However, it is a contested hearing in open court, not secret, with the right to confrontation of any witnesses, and the right to present evidence or testimony on one’s behalf. It is said among legal practitioners that one cannot lose at a preliminary hearing, only win, in that a finding of “no probable cause” results in the immediate dismissal of the felony complaint(s). This may be true to some extent, but the “victory” can be short-lived, as nothing prevents the State from taking the case in secret to the Grand Jury anyway, as long as they inform the Grand Jury of the earlier probable cause hearing that resulted in a finding of no probable cause, and make the transcript of the hearing available.
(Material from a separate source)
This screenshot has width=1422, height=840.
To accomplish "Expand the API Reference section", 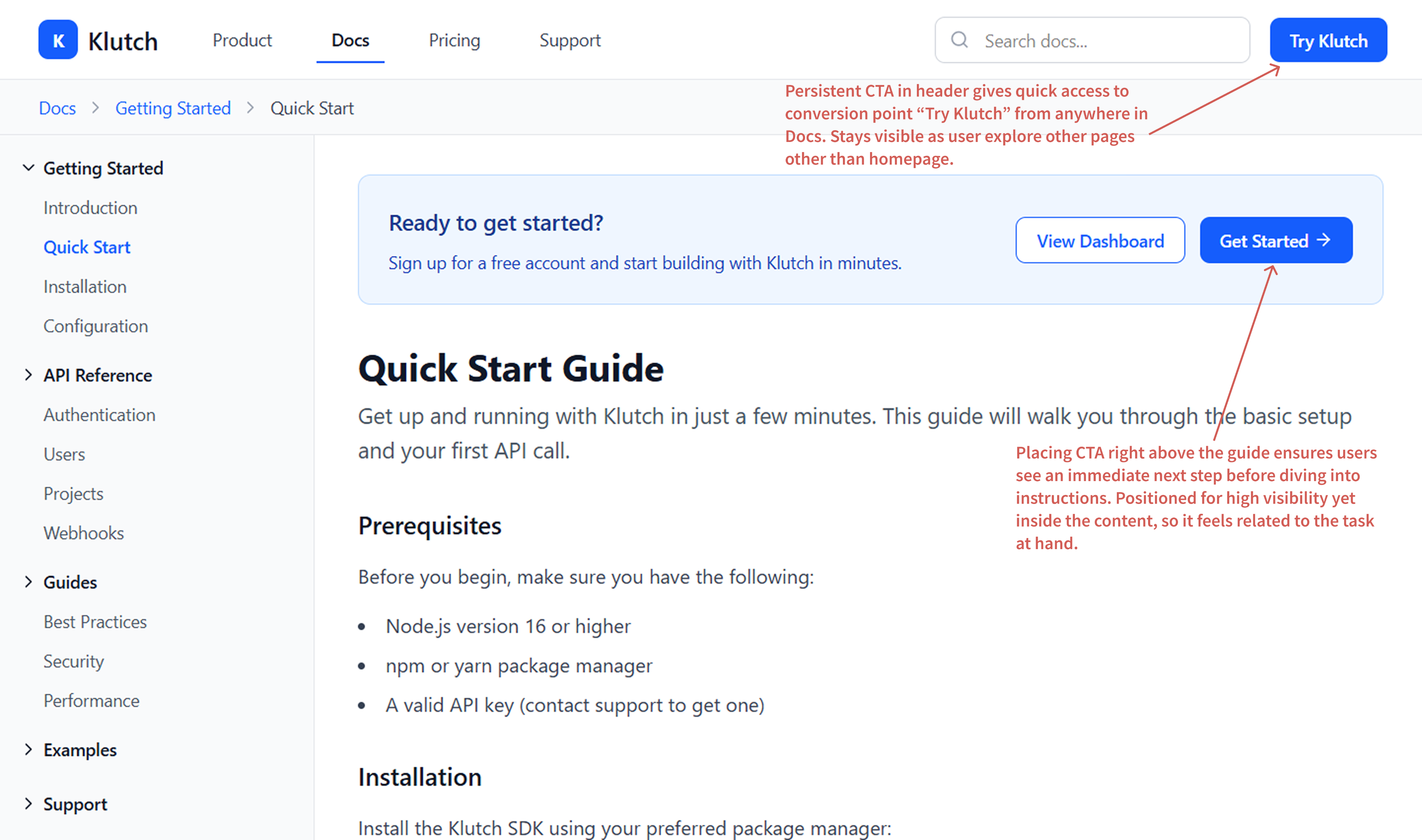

Probable Cause and Formal Criminal Charges
Once the State has obtained its “probable cause” finding, they may then issue the formal charging document. If a Grand Jury issued the finding, then they will issue an indictment alleging all offenses they have approved. If a Judge found probably cause after a hearing, the State may issue an information based upon any and all charges supported by the evidence at the hearing. The difference between the two is this: only a Grand Jury may correct any technical defects or errors in a charging Indictment. The State may not amend an indictment on its own authority and they must otherwise “re-indict.” An information however, may be amended on the State’s motion at any time, and only requires a re-swearing that the charges contained therein are true and correct to the best of the ASA’s belief, and that they are warranted under the earlier finding of probable cause.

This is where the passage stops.